Provided records
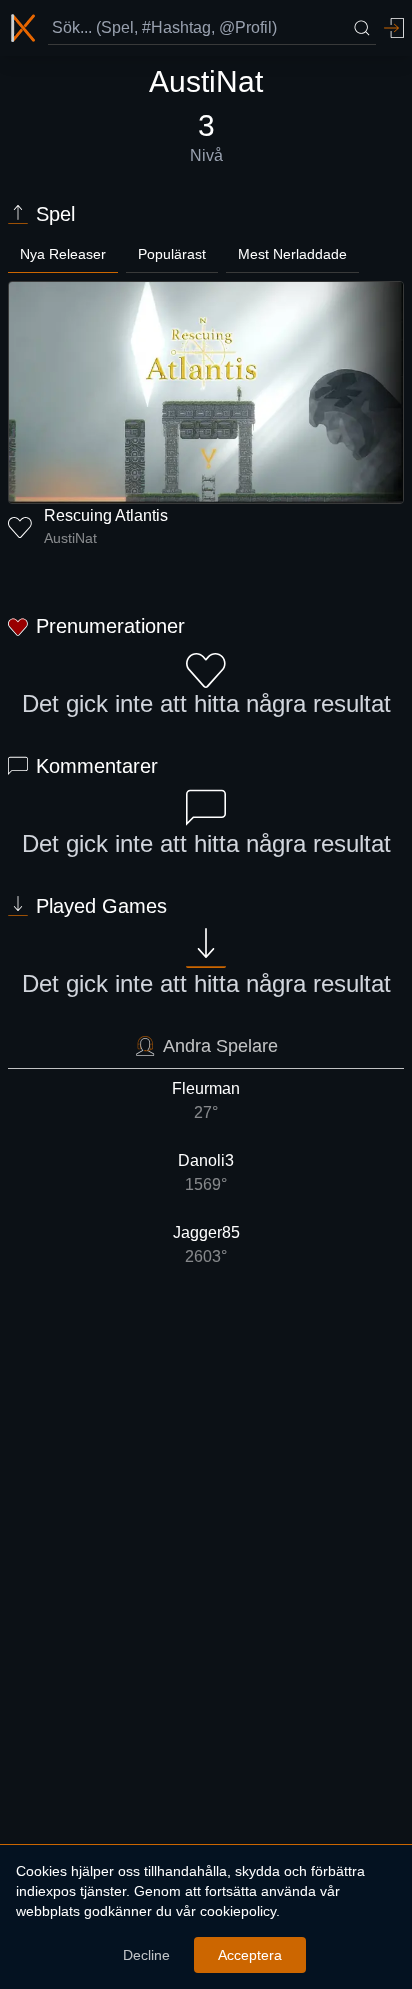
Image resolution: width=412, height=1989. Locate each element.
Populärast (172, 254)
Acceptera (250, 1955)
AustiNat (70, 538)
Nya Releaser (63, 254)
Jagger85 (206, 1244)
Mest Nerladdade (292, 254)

What the exercise asks
In transcribing the lines above, omit the images and keep all else exact.

Task solution
Image resolution: width=412, height=1989. Locate each element.
Populärast (172, 254)
Acceptera (250, 1955)
AustiNat (70, 538)
Nya Releaser (63, 254)
Jagger85 (206, 1244)
Mest Nerladdade (292, 254)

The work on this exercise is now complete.